MPG goes America

Day 19 (30. Oktober)

von Jacqueline Kubiak


7:45 Uhr
Heute ist  ein ganz normaler „school day“, an dem morgens Schule ist und dann jeder etwas mit seiner Gastfamilie macht. Das Highlight für mich während des Morgens in der Schule ist wie jeden zweiten Tag die „JRTC“ class. Das Fach ist schwierig zu beschreiben, es ist unter anderem eine  Art militärischer Vorbereitung, aber nicht jeder, der das Fach  belegt, geht zwangsläufig zur „Army“. Man absolviert dort auch ein Fitnesstraining, erlernt ein selbstsicheres Auftreten oder erwirbt Führungsqualitäten.

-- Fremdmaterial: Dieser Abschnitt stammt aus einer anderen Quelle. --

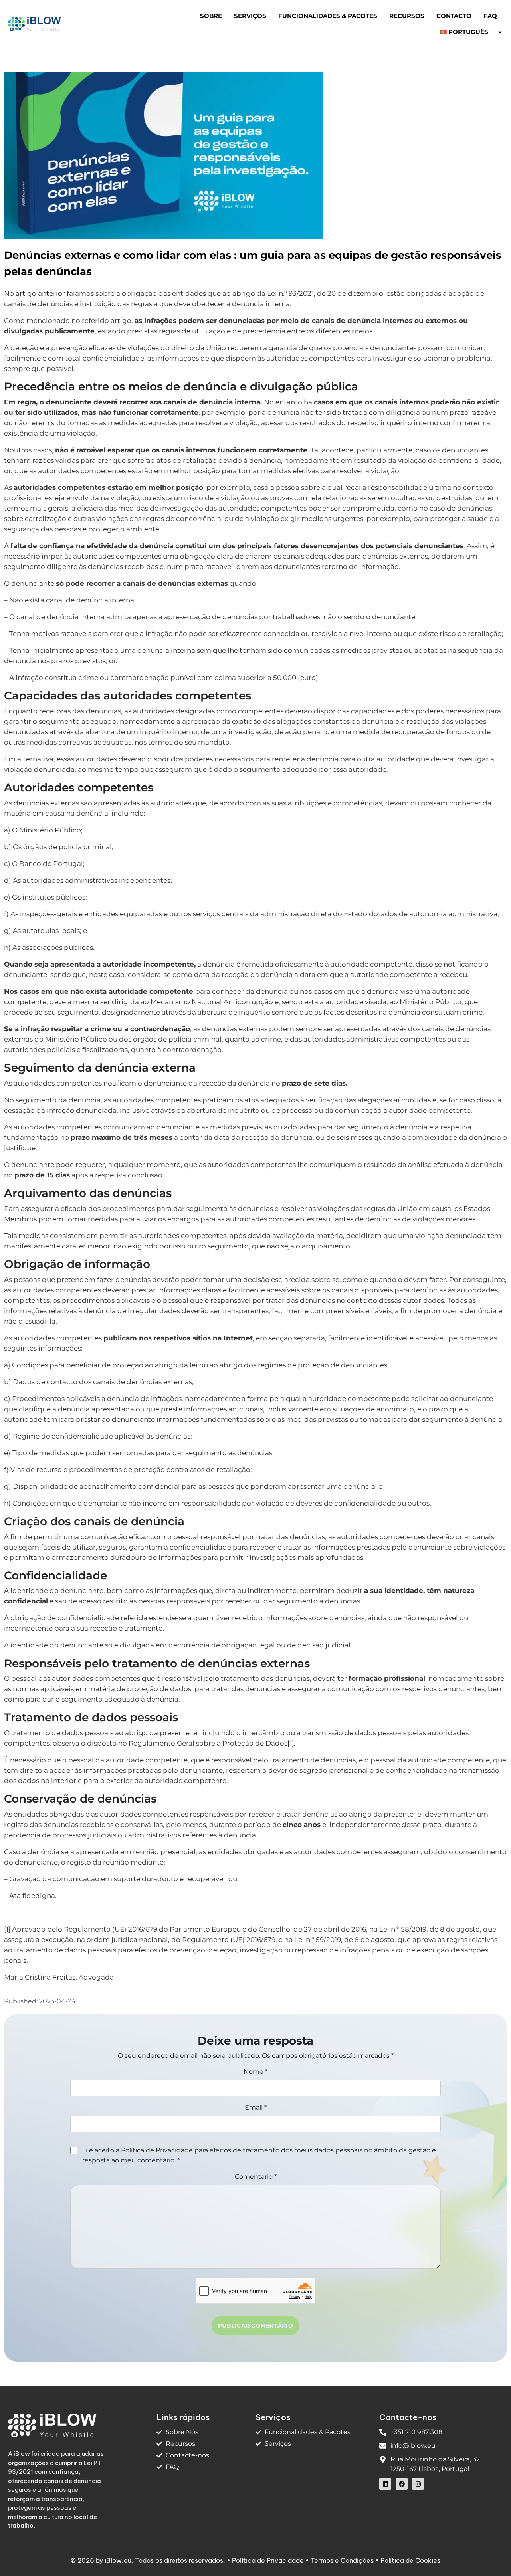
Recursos (406, 16)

Das ist das einzige Fach, bei dem der Lehrer erwartet, dass ich aktiv mitarbeite, weshalb ich auch – wie in dieser Stunde – bei einer Präsentation mit nach vorne muss und unser Thema mit vorstellen muss. Wir müssen sogenannte „ranks“ der Army präsentieren. Wir sprechen z.B. über den „cadet private“, den niedrigsten Rang in der Army, den man erreichen kann. Ich muss in „JRTC“ auch  immer die Tests mitschreiben.

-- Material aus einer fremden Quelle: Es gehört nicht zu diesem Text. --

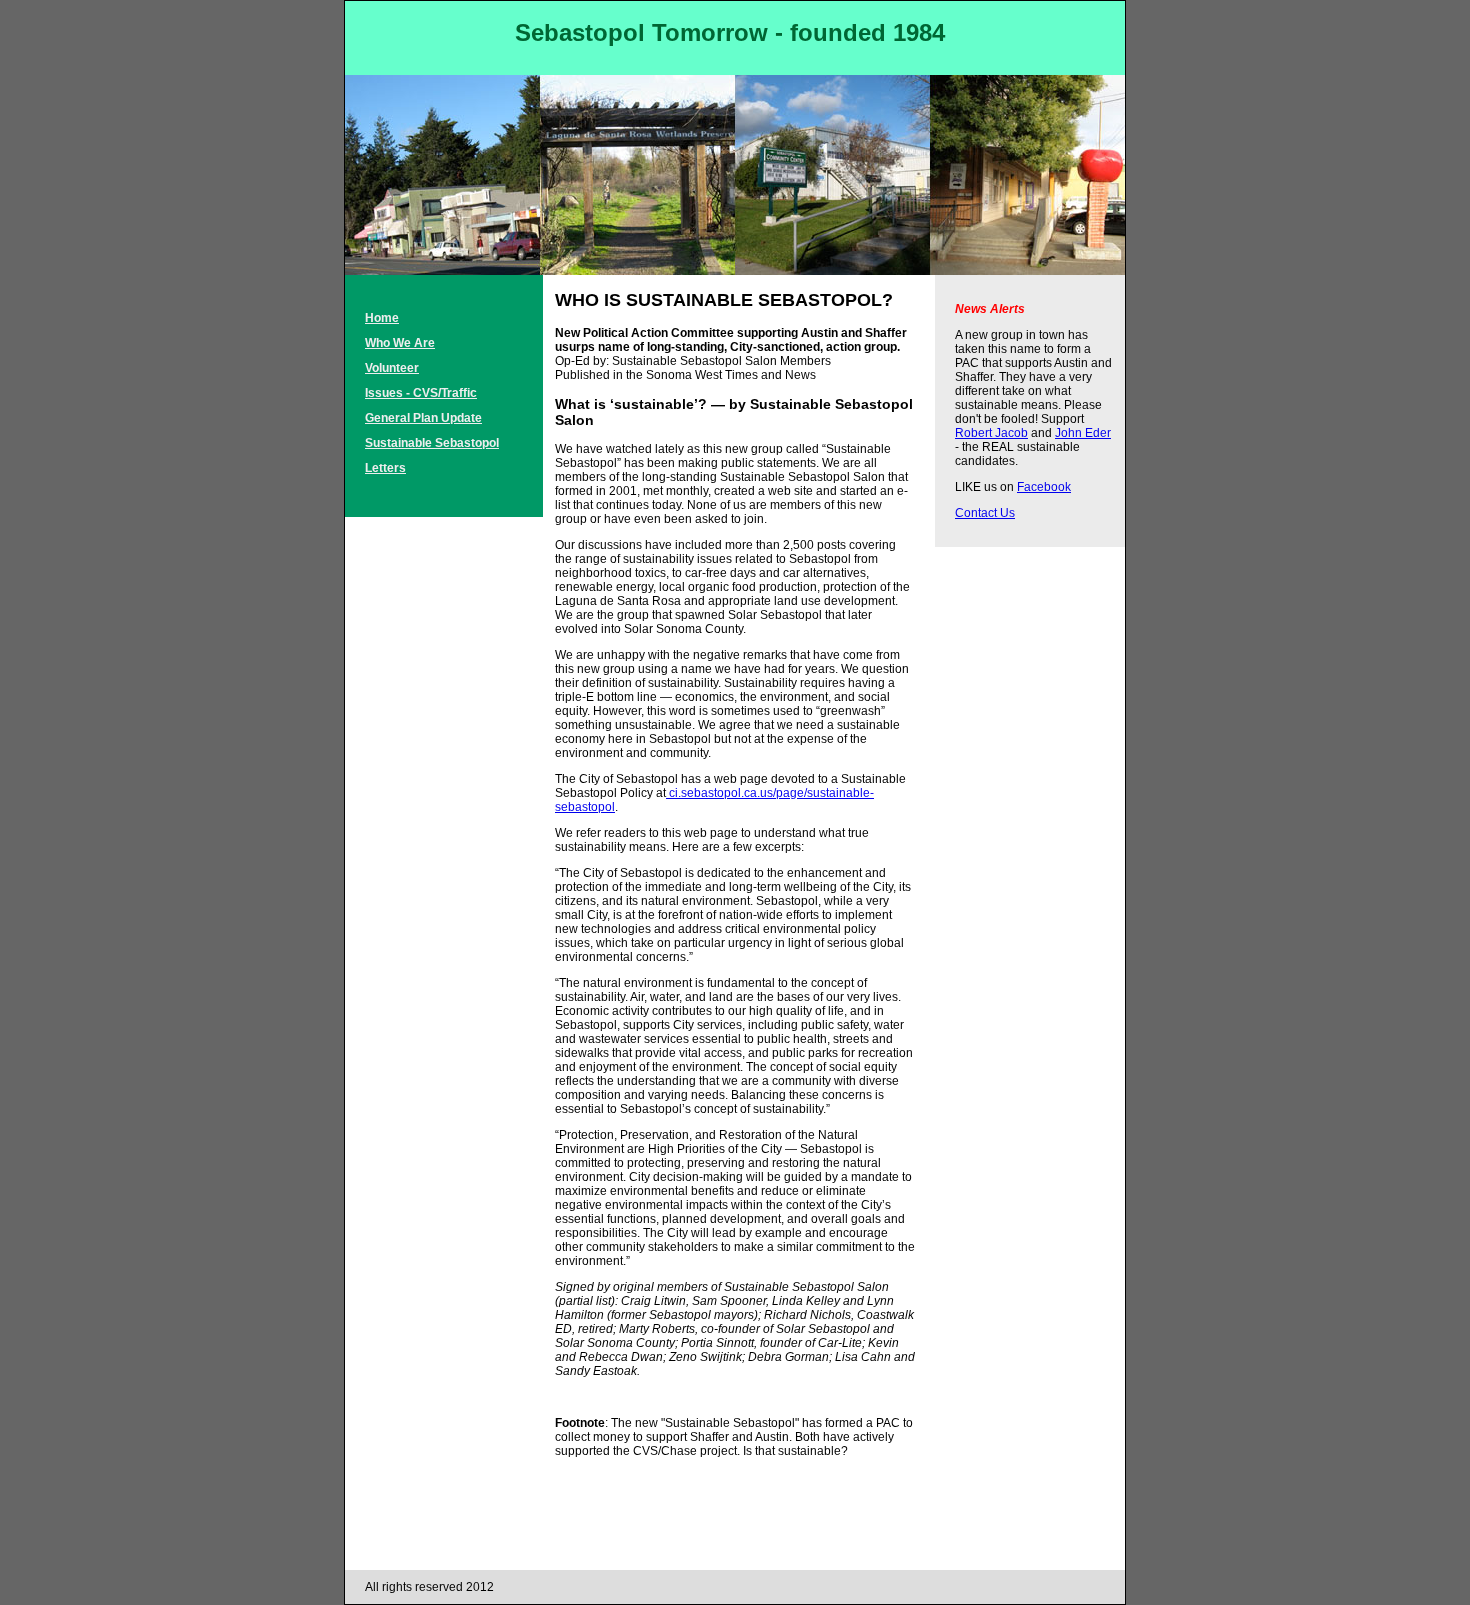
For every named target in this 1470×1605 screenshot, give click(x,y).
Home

Schüler in Amerika schreiben viel häufiger Tests als in Deutschland was, denke ich, damit zusammenhängt, dass die Schüler hier kaum in der Form mündlich mitarbeiten, wie wir es aus Deutschland kennen, sondern – wenn überhaupt – Antworten nur herein gerufen werden. Die Tests bis jetzt waren für mich machbar. Ich erreiche bei  dem heutigen Test z.B. 80% von 100%, allerdings nur mit ein bisschen Glück, denn ich bin ja noch nicht lange in dieser „class“ und es gibt immer einige neue englische Wörter, die ich nicht kenne.

14:05 Uhr
Die Schule endet und wir fahren erst einmal nach Hause, wo meine Partnerin und ich dann ein wenig Pause machen, bis die Mutter von der Arbeit kommt und wir zusammen zum Essen gehen. Wir essen alle einen Burger, den mir meine Gastmutter empfiehlt, da diese offenbar dort sehr gut sind. Das kann ich bestätigen. Danach  geht es dann weiter zu „Walmart“, einem riesigen Supermarkt. Hier findet man einfach alles – von Lebensmitteln über Kleidung bis zu Fahrrädern und Autoreifen. Anschließend fahren wir dann zu „Menchie’s“, einem meiner absoluten Lieblingsläden hier. Man kann sich eigenständig einen „frozen yogurt“ zusammenstellen. Zuerst entscheidet man sich für eine oder auch mehrere Eissorten des unglaublich tollen Sortiments.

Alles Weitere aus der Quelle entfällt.